*What the task requires*.
Copy each line of the listing below word for word, omitting the pictures.

Target pointing data:
★ ★ ★ ★ ★

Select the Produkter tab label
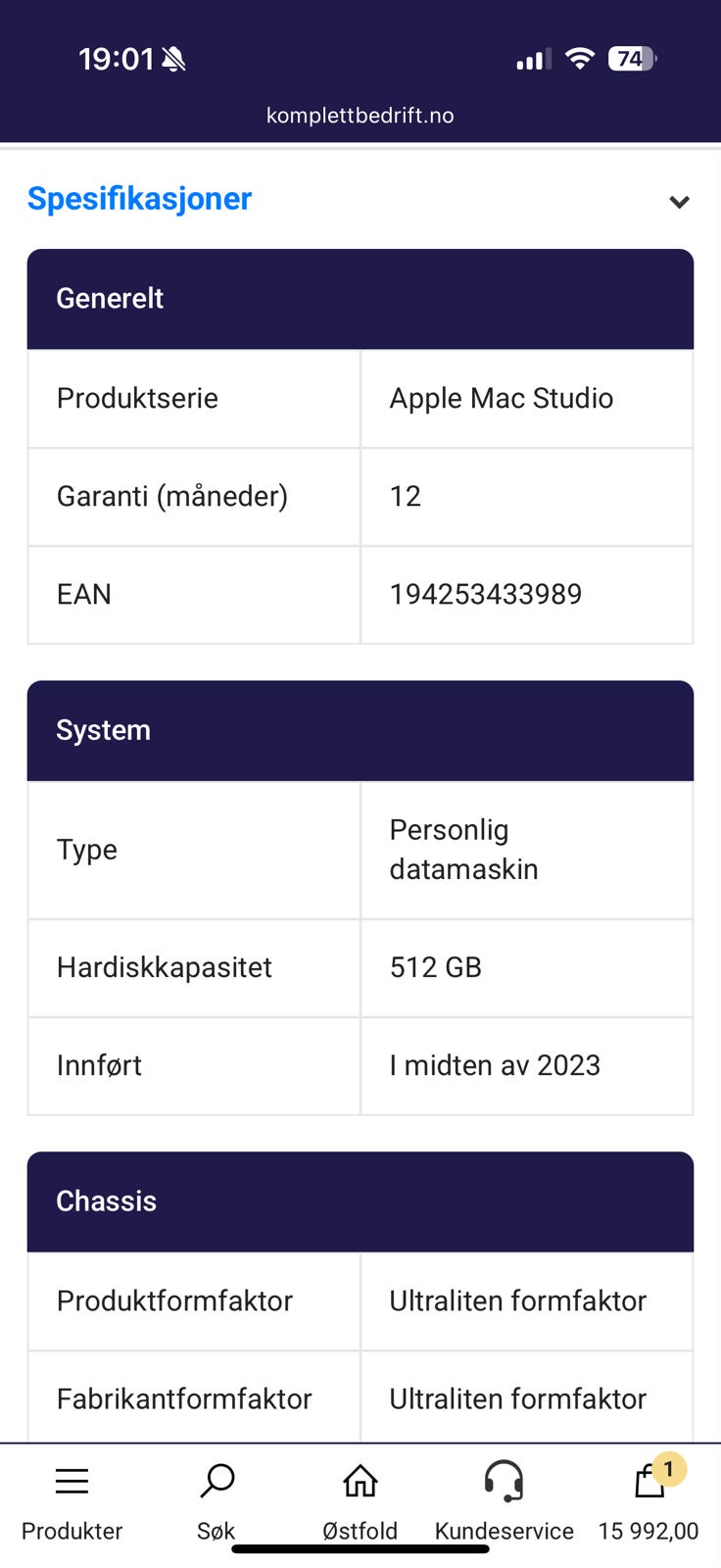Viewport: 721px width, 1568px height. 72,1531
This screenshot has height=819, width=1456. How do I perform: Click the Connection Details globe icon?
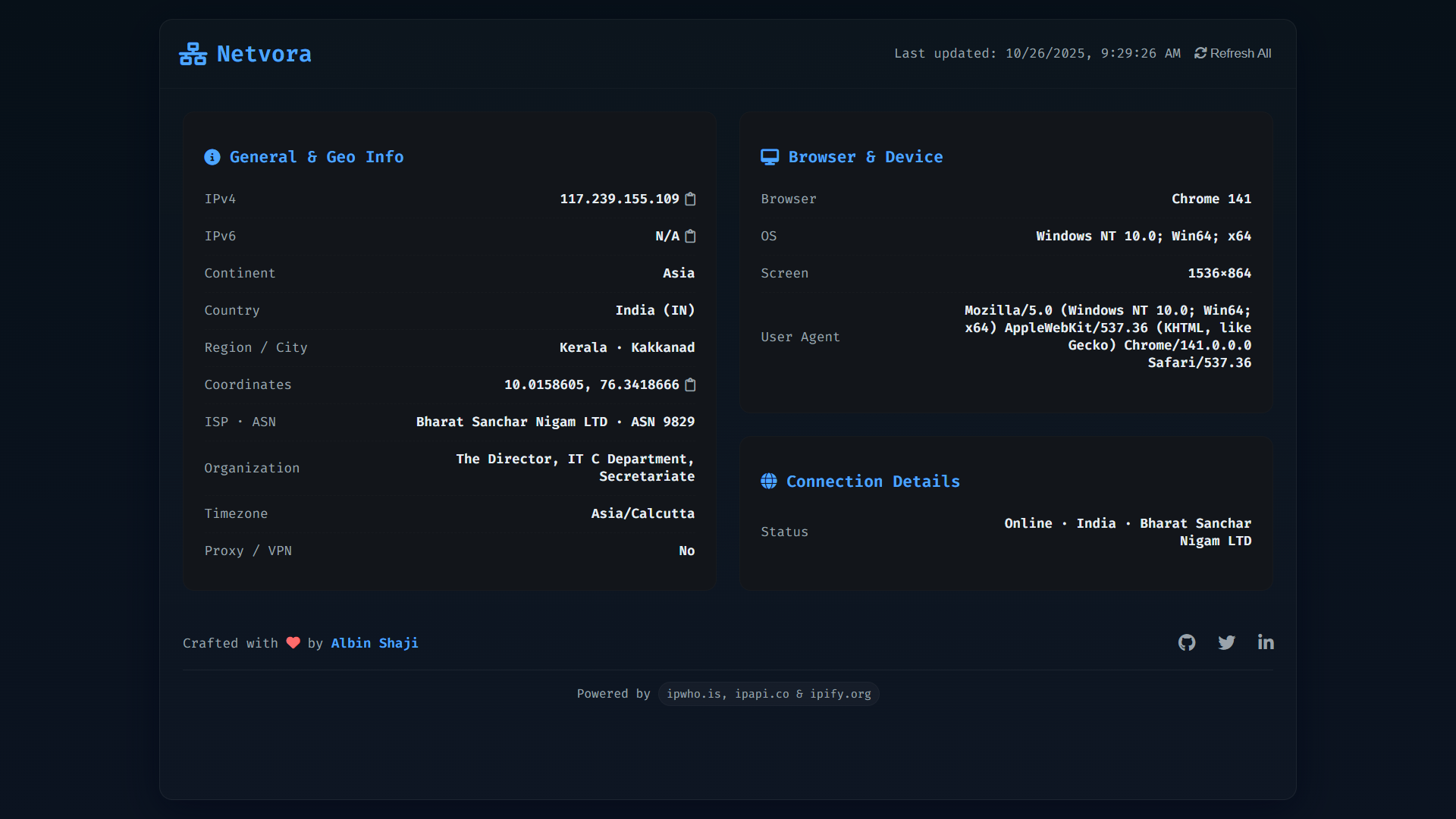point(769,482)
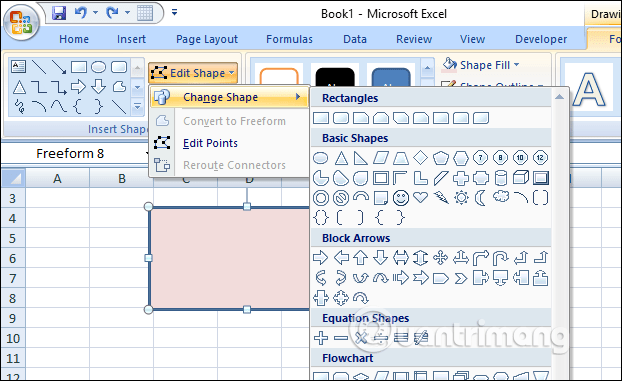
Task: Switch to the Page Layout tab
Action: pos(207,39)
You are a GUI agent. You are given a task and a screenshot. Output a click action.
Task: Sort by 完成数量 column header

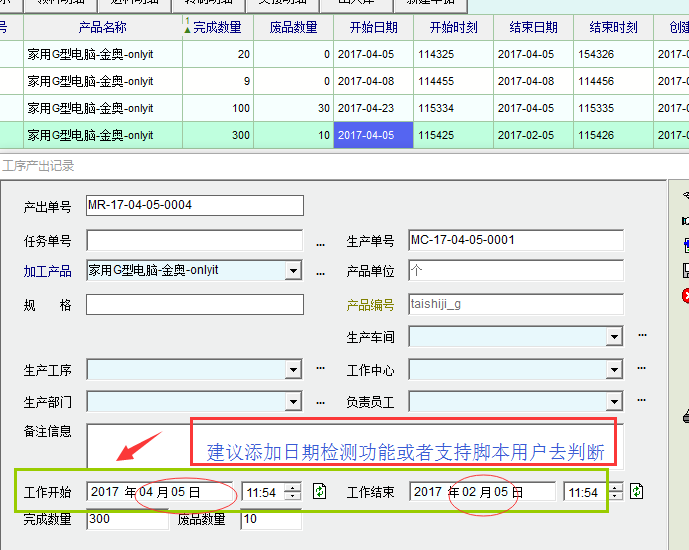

★ ★ ★ ★ ★

*Written response*.
Select the Produkter tab label
Viewport: 721px width, 1568px height. 72,1531
This screenshot has height=819, width=1456. How do I perform: Click the Connection Details globe icon?
point(769,482)
Task: Switch to the Page Layout tab
Action: pos(207,39)
You are a GUI agent. You are given a task and a screenshot. Output a click action.
Task: Sort by 完成数量 column header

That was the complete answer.